You could probably guess most of the FBI's top 10 priorities, listed on the agency's website in the "about us" section. The first nine run the gamut from combating violent crime and terrorist threats to protecting civil rights.
But the 10th one might surprise you. It says, "Upgrade technology to successfully perform the FBI's mission." That one falls to the agency's CIO, Chad Fulgham.
The seeming impossibility of this mission (given the FBI's long history of IT boondoggles) makes for very compelling reading in Kim S. Nash's cover story (FBI CIO's Mission: Modernize). But this story is more than just a case study of one CIO's struggles with a recalcitrant federal bureaucracy, outdated technology and daunting odds. Fulgham's first two years on the job provide an instructive tour through the politics and positioning that any turnaround CIO must wrestle with when coming into a troubled IT organization.
Whether in government or private industry, new CIOs must triage the worst problems, generate quick wins and build relationships with all potential supporters. They also have to take the heat generated by their more unpopular moves, like shutting down someone's favorite project or disciplining a powerful contractor.

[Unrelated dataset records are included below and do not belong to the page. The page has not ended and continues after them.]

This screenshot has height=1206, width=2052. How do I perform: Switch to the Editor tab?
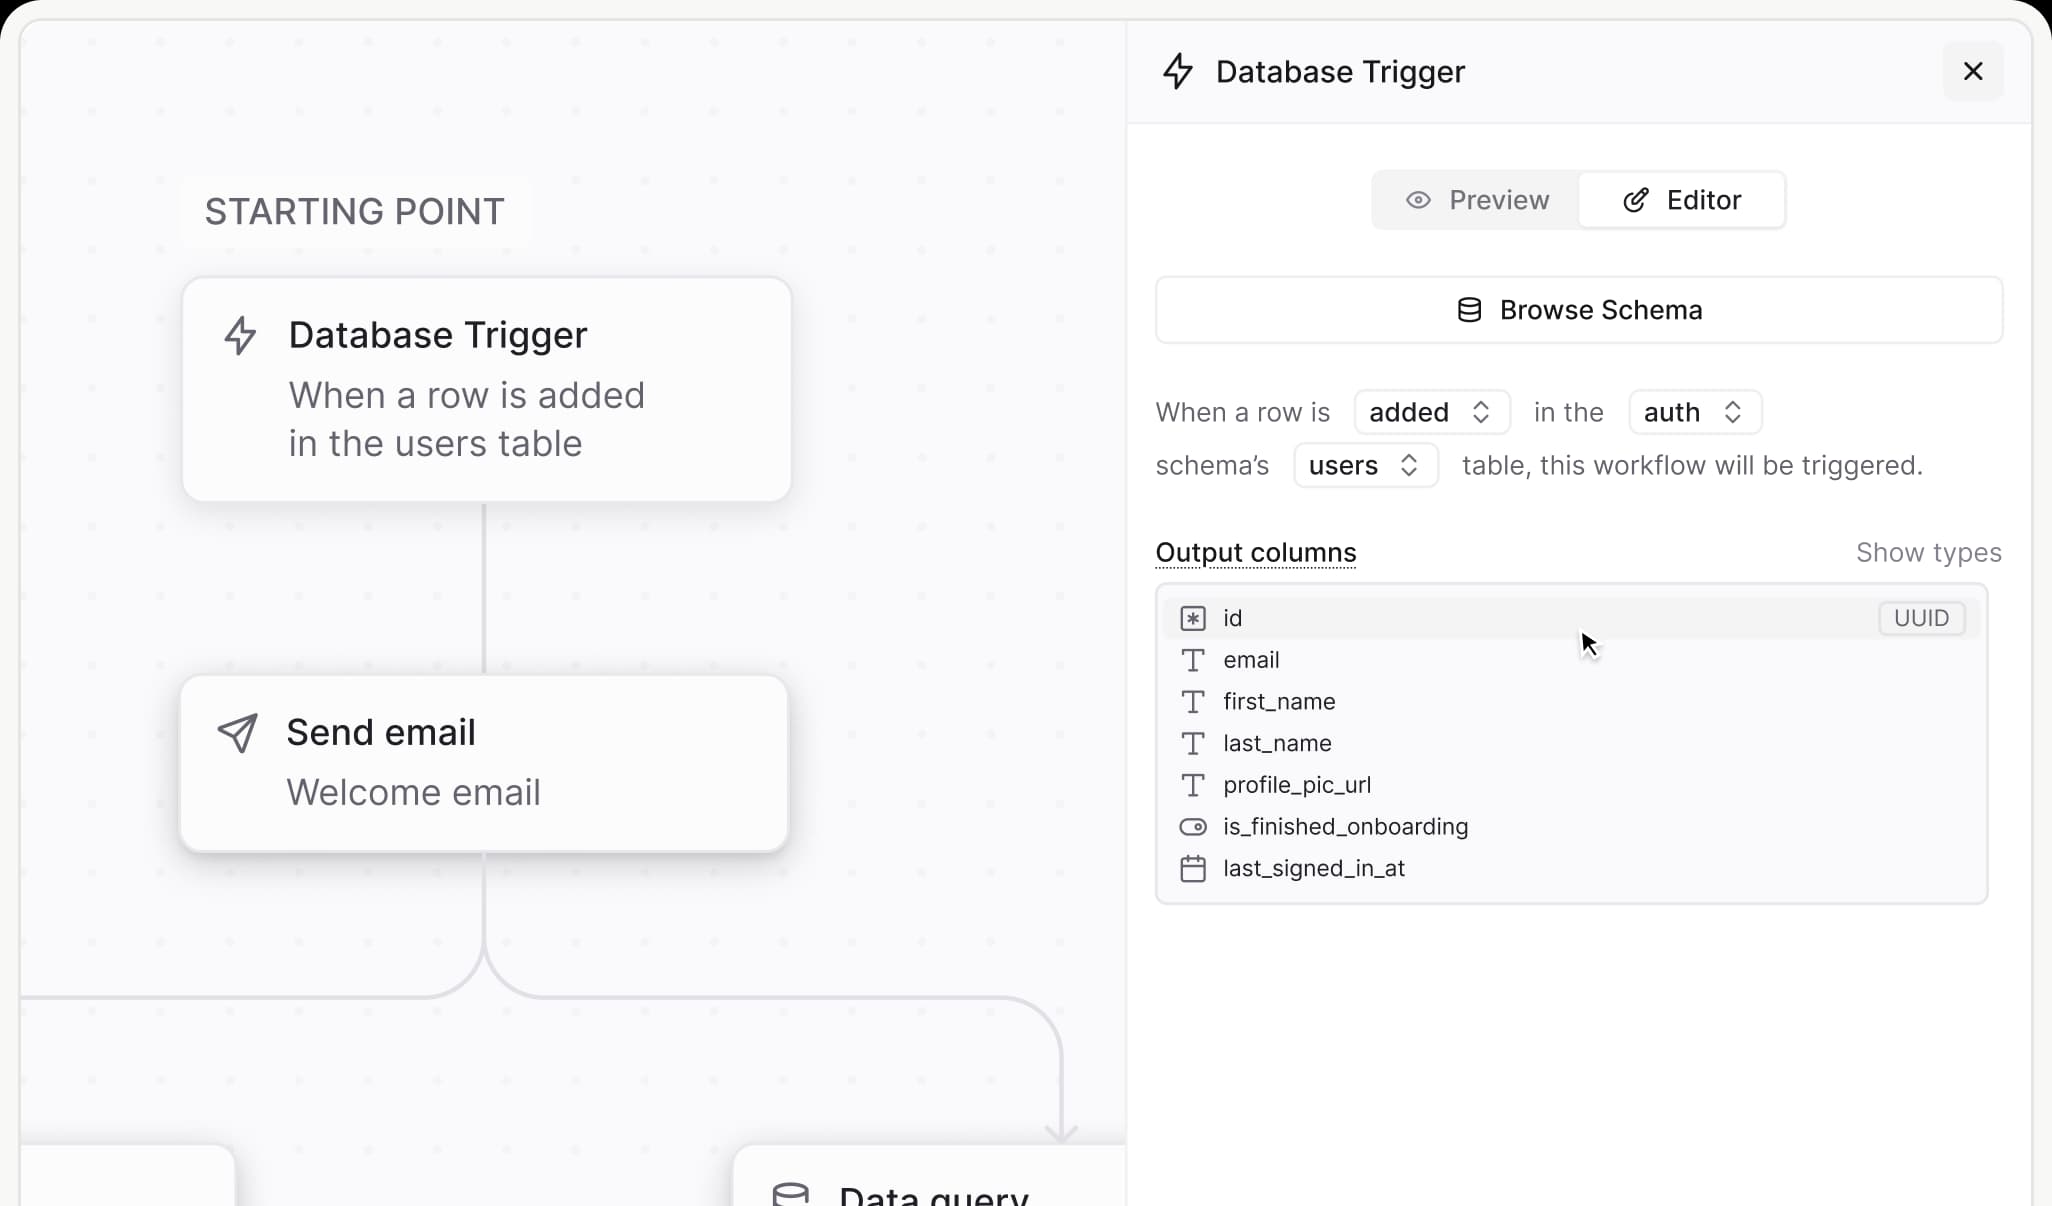[x=1682, y=200]
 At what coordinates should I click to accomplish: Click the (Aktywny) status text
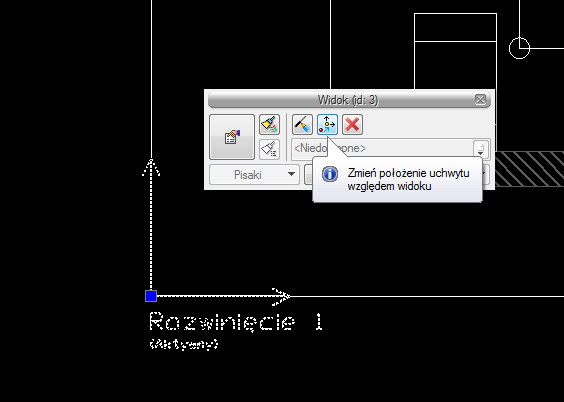pos(184,344)
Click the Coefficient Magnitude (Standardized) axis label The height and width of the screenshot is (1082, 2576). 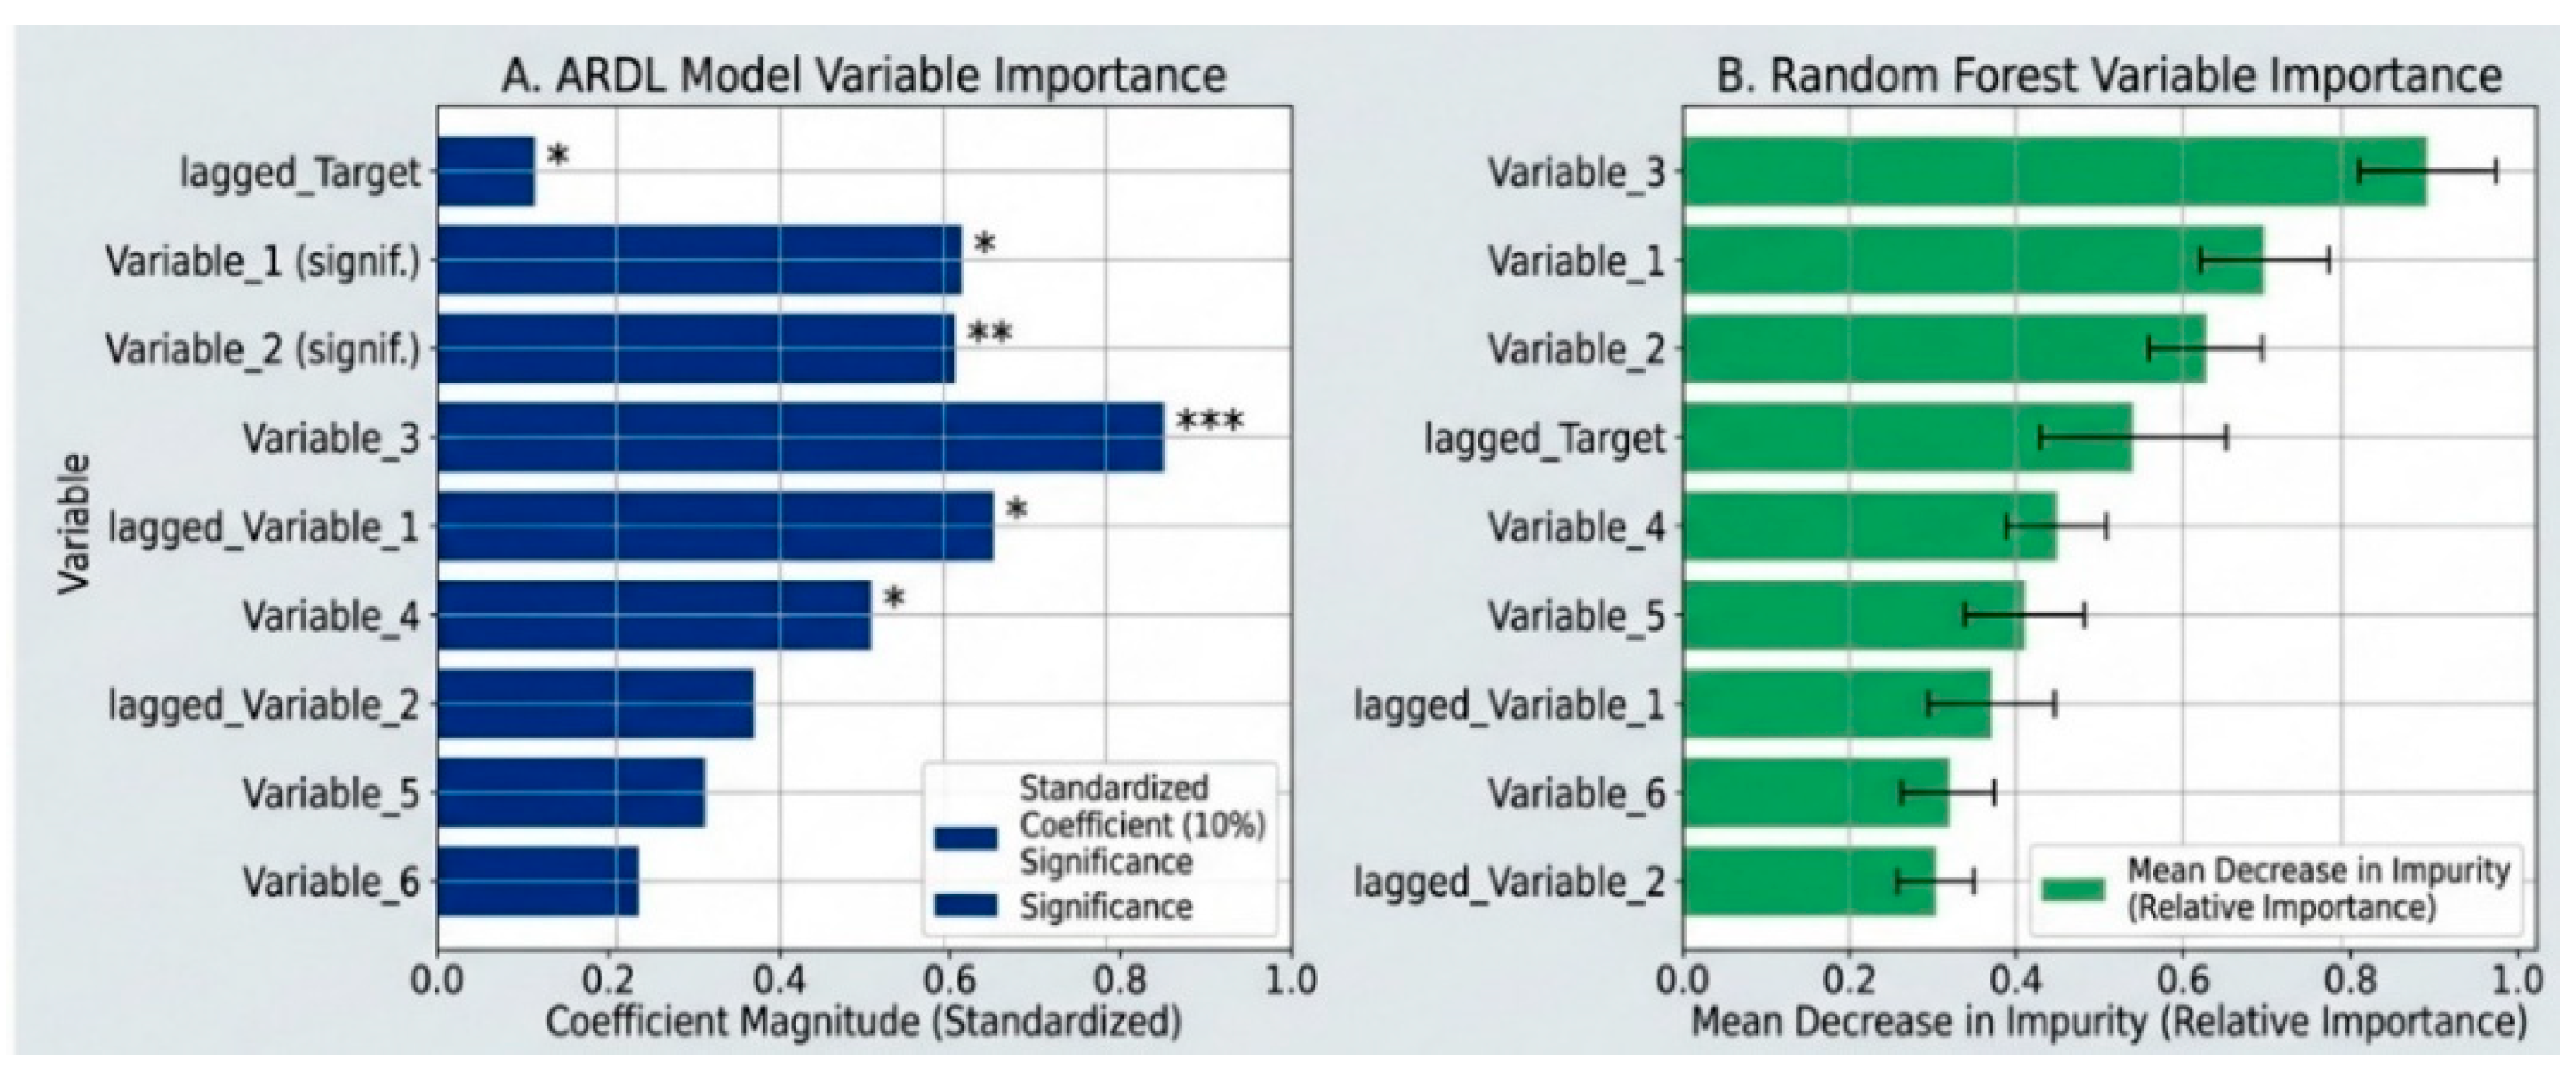click(x=864, y=1022)
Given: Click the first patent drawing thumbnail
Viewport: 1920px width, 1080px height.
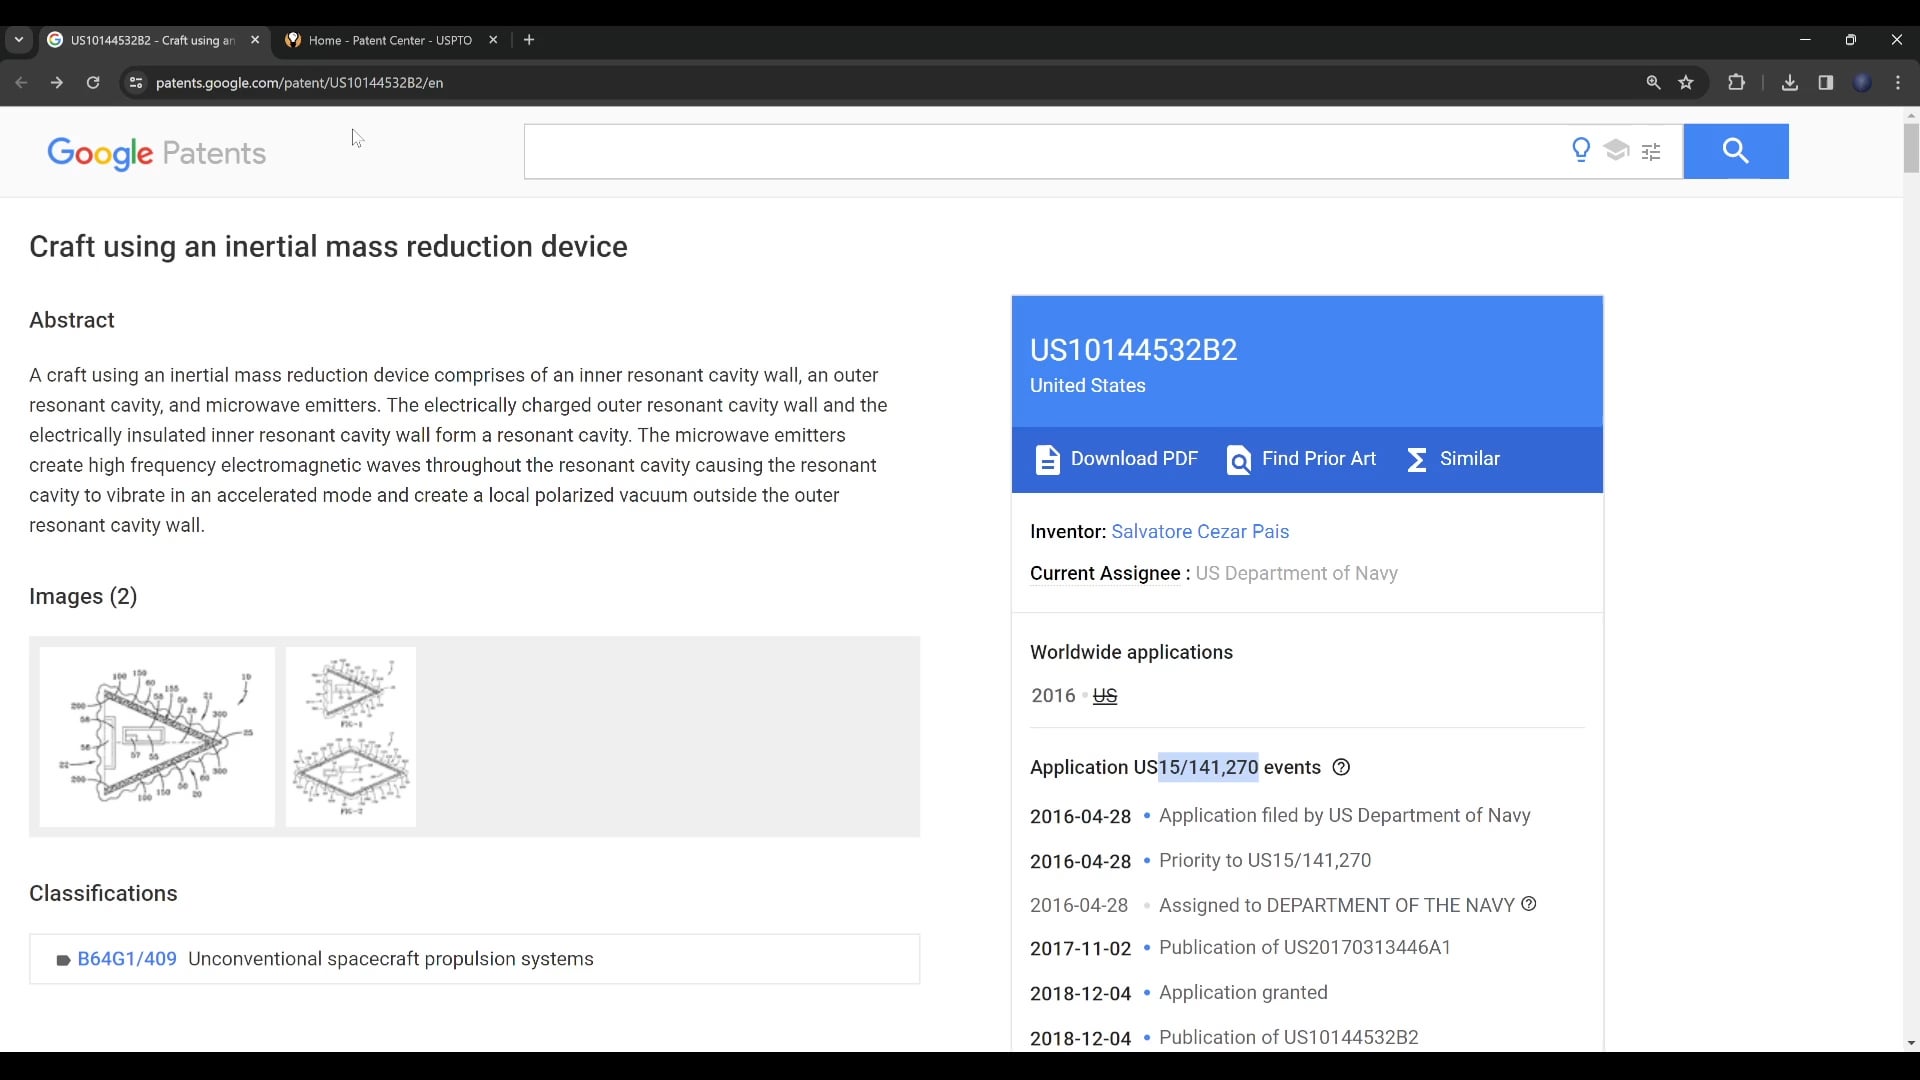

"Senior executives can take bad news," says Charlie Feld, CEO of the Feld Group and a member of our CIO Hall of Fame. "They just can't take not knowing, or continuous streams of bad news that build uncertainty."
Drawing on his IT experiences in the private sector, Fulgham, 36, drove early successes in unified communications, mobile systems, agile development and infrastructure upgrades. "IT is all about helping us conduct investigations faster," he says.
One very public display of the FBI's improving IT powers came last October with the arrest of 133 public officials in a San Juan corruption case. It was the largest single sting operation in FBI history, coordinated using Microsoft's SharePoint and other mobile tools. That impressed everybody up the Justice Department food chain.
Now heading into that pivotal third year on the job, Fulgham is leading the rescue effort on a $405 million mess of a project called Sentinel, an all-digital case-management system for agents. He's also gearing up to consolidate data centers, revamp network security and, ultimately, live up to Priority Number 10.
Once you read our story, I think you'll agree he's up to the challenge.